Blues guitarist Lowell Fulson recorded steadily from 1946 onwards, and performed regularly on the US and European club circuits into the 90s. One of the founding fathers of West Coast blues, Fulson blended the rural blues of his home state Oklahoma, with the modern sounds of urban California. Fulson was raised in Atoka, close to the Texas border, and began his career performing with string bands and backing country blues vocalist Alger ‘Texas’ Alexander in the late 30s.
During World War II he was stationed in Oakland, California, where he met record producer Bob Geddins. Following his discharge from the US Navy, Fulson recorded for several labels under the direction of Geddins, including Big Town, Down Town, Gilt Edge and Trilon. His first hit came in 1950 on the Swing Time label when he reworked Memphis Slim’s ‘Nobody Loves Me’ into ‘Every Day I Have The Blues’. At that time his 12-piece orchestra included a young Ray Charles on piano and tenor saxophonist Stanley Turrentine.

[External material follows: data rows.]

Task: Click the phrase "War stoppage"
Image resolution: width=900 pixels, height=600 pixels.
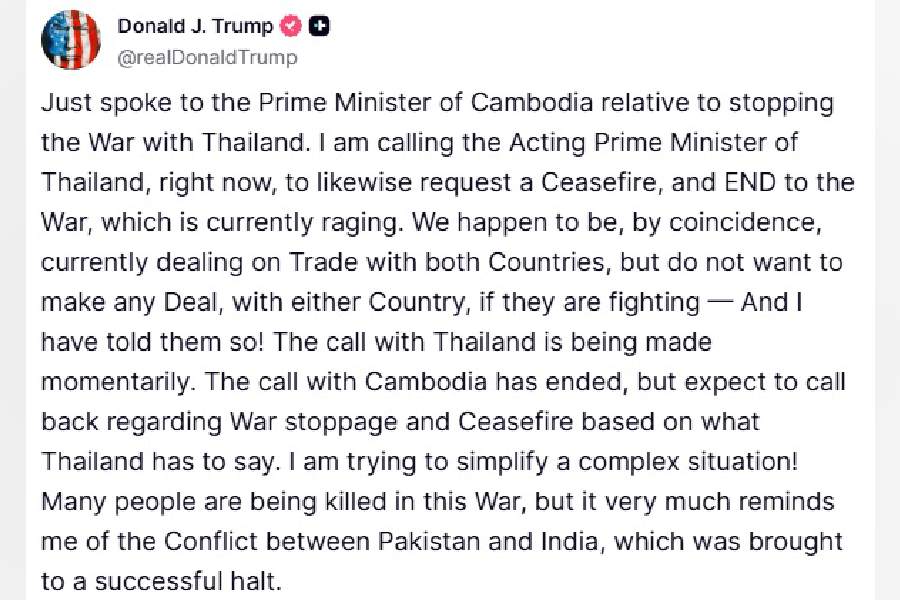Action: 313,422
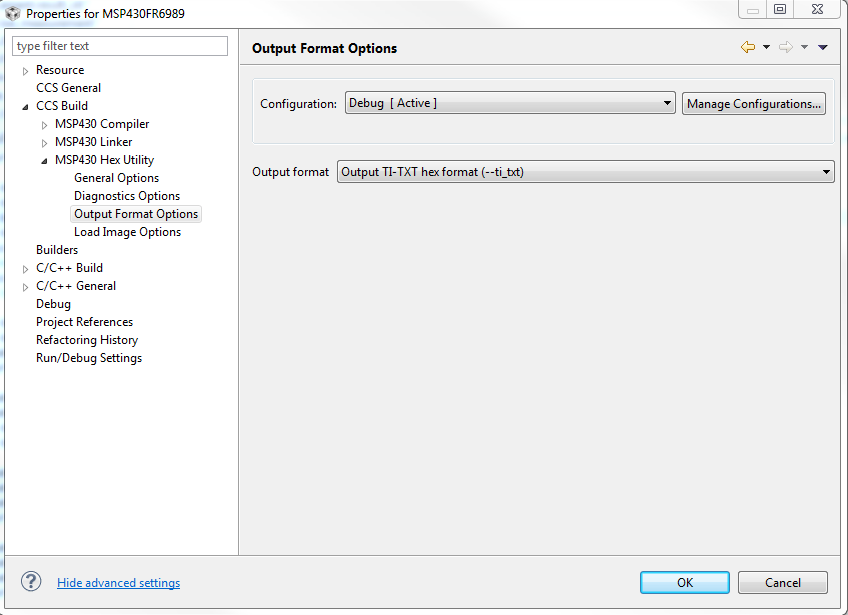Open the back history dropdown arrow
The image size is (848, 615).
pyautogui.click(x=766, y=48)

Fulson recorded for Aladdin Records in 1953 and then switched to Checker Records, a subsidiary of Chess Records, the following year. His first side for that company, ‘Reconsider Baby’, was later covered by Elvis Presley and became a blues standard. Fulson stayed with Checker Records into the early 60s and then moved to Kent Records, who changed the spelling of his name. Now recording in a more contemporary and commercial soul-blues vein, Fulson’s biggest hits for Kent were ‘Black Nights’ in 1965 and ‘Tramp’ a year later. The latter song, co-written with Jimmy McCracklin, was later a duet hit for Otis Redding and Carla Thomas.